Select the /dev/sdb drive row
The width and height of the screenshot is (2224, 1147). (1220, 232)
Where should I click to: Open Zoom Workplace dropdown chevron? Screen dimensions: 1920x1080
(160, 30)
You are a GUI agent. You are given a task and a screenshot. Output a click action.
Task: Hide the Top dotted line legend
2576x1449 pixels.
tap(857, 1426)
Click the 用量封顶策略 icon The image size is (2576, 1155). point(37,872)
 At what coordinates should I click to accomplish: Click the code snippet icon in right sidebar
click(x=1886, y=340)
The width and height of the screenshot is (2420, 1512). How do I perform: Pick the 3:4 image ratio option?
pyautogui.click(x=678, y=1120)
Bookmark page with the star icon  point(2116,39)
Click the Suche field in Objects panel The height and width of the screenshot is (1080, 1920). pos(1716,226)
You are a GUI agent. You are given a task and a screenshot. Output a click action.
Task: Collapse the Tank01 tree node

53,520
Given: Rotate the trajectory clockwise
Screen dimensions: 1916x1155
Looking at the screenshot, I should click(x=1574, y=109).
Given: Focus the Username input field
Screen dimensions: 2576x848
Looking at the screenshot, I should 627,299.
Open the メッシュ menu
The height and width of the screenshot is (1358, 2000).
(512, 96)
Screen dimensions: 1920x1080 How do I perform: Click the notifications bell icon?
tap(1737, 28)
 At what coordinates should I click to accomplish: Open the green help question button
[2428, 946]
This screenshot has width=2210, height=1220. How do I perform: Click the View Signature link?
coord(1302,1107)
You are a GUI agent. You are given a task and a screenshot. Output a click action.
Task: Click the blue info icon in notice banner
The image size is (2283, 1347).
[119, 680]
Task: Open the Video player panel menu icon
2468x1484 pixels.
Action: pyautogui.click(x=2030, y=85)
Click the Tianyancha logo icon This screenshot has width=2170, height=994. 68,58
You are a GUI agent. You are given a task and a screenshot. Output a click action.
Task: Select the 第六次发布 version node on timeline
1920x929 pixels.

----------------------------------------

• EXERCISE: Repeat the records. Match them exactly.

• OUTPUT OF THE EXERCISE:
Select the /dev/sdb drive row
The width and height of the screenshot is (2224, 1147). (1220, 232)
Where should I click to: Open Zoom Workplace dropdown chevron? Screen dimensions: 1920x1080
(160, 30)
You are a GUI agent. You are given a task and a screenshot. Output a click action.
Task: Hide the Top dotted line legend
2576x1449 pixels.
tap(857, 1426)
Click the 用量封顶策略 icon The image size is (2576, 1155). point(37,872)
 At what coordinates should I click to accomplish: Click the code snippet icon in right sidebar
click(x=1886, y=340)
The width and height of the screenshot is (2420, 1512). How do I perform: Pick the 3:4 image ratio option?
pyautogui.click(x=678, y=1120)
Bookmark page with the star icon  point(2116,39)
Click the Suche field in Objects panel The height and width of the screenshot is (1080, 1920). pos(1716,226)
You are a GUI agent. You are given a task and a screenshot. Output a click action.
Task: Collapse the Tank01 tree node

53,520
Given: Rotate the trajectory clockwise
Screen dimensions: 1916x1155
Looking at the screenshot, I should click(x=1574, y=109).
Given: Focus the Username input field
Screen dimensions: 2576x848
Looking at the screenshot, I should 627,299.
Open the メッシュ menu
The height and width of the screenshot is (1358, 2000).
(512, 96)
Screen dimensions: 1920x1080 How do I perform: Click the notifications bell icon?
tap(1737, 28)
 At what coordinates should I click to accomplish: Open the green help question button
[2428, 946]
This screenshot has width=2210, height=1220. How do I perform: Click the View Signature link?
coord(1302,1107)
You are a GUI agent. You are given a task and a screenshot. Output a click action.
Task: Click the blue info icon in notice banner
The image size is (2283, 1347).
[119, 680]
Task: Open the Video player panel menu icon
2468x1484 pixels.
Action: pyautogui.click(x=2030, y=85)
Click the Tianyancha logo icon This screenshot has width=2170, height=994. 68,58
You are a GUI agent. You are given a task and a screenshot. Output a click action.
Task: Select the 第六次发布 version node on timeline
1920x929 pixels.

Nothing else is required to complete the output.